U.S. Ambassador to the UN Nikki Haley, during her remarks to the Security Council, warned, “The Palestinian leadership has a choice to make between two different paths. There is the path of absolutist demands, hateful rhetoric, and incitement to violence. That path has led, and will continue to lead, to nothing but hardship for the Palestinian people.” She added, also addressing the absent Abbas, “You can choose to denounce the United States, reject the U.S. role in peace talks, and pursue punitive measures against Israel in international forums like the UN. I assure you that path will get the Palestinian people exactly nowhere toward the achievement of their aspirations. Or, you can choose to put aside your anger about the location of our embassy, and move forward with us toward a negotiated compromise that holds great potential for improving the lives of the Palestinian people. Our negotiators are sitting right behind me, ready to talk. But we will not chase after you. The choice, Mr. President, is yours.”

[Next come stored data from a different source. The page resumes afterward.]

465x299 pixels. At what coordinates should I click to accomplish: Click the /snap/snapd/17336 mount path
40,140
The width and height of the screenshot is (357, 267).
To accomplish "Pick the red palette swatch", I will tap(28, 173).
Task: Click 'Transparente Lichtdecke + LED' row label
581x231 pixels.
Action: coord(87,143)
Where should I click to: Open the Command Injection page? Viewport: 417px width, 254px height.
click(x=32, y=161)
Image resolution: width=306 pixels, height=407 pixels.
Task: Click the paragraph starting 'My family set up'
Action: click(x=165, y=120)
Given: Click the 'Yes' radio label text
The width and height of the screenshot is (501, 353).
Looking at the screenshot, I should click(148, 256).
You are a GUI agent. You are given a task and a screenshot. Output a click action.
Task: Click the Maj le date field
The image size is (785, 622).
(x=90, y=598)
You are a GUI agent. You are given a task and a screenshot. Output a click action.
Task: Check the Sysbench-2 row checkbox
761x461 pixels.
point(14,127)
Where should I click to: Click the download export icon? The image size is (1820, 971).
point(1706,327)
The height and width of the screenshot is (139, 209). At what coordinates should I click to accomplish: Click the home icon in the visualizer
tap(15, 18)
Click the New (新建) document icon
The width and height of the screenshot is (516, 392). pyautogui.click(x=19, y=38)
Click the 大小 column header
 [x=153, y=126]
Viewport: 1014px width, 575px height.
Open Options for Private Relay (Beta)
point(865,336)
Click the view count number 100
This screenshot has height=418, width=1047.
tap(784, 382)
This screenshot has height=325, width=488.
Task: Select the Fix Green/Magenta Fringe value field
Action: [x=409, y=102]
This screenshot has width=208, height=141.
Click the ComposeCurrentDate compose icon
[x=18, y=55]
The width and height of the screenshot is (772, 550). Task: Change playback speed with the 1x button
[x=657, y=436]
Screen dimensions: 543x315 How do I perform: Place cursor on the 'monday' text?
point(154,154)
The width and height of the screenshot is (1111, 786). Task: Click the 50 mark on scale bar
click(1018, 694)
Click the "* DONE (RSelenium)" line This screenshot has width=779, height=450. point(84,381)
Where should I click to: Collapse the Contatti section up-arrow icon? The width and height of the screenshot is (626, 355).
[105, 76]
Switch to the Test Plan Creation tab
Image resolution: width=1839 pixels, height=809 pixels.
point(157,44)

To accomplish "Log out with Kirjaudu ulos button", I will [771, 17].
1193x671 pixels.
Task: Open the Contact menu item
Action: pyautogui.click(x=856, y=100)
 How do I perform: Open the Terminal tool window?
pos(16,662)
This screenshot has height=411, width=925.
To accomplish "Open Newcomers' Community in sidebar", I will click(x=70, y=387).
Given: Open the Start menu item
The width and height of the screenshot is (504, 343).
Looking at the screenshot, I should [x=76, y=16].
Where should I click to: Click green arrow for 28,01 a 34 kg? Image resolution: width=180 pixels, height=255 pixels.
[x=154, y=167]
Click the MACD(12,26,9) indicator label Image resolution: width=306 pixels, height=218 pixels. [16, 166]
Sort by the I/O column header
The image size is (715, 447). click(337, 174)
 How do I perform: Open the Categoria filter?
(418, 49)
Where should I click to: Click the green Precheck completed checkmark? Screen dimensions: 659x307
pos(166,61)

Unfortunately, Abbas was not in the Security Council chamber to hear Ambassador Haley’s call for talks. He had made his choice when he picked up his marbles and walked out.
For its part, the United Nations remains in the Palestinians’ corner. Prior to the address by the Palestinian leader and Ambassador Danon, UN Secretary General António Guterres and Nikolay Mladenov, the UN Special Coordinator for the Middle East Peace Process, gave statements to the Security Council. Mr. Mladenov’s statement included this incredible line: “Settlement construction is not a morally appropriate way to respond to murder,” he said. He was commenting on Israel’s decision to approve the establishment of a new settlement to absorb the residents of an outpost where a resident was killed last month. Apparently, it did not occur to Mr. Mladenov to say that murder is not a morally appropriate way to respond to settlement construction. This is even worse than moral relativism.
In the read-out of Secretary General Guterres’ meeting with Abbas, nothing was said about asking Abbas to cease incitement to violence or the Palestinian Authority payments to terrorists and their families. Rather, the Secretary General only expressed his concern about “the funding shortfall of the UNRWA (United Nations Relief and Works Agency for Palestine Refugees)” programs, without calling for any reforms. When I asked the Secretary General’s spokesperson for a reaction to Abbas’s decision to walk out of the Security Council chamber before Israel or any of the members of the Security Council had a chance to speak, he declined to comment.
So much for the UN’s commitment to real face-to-face dialogue or moral clarity. As Ambassador Haley observed, “The problem is that the UN has proven itself time and again to be a grossly biased organization when it comes to Israel.”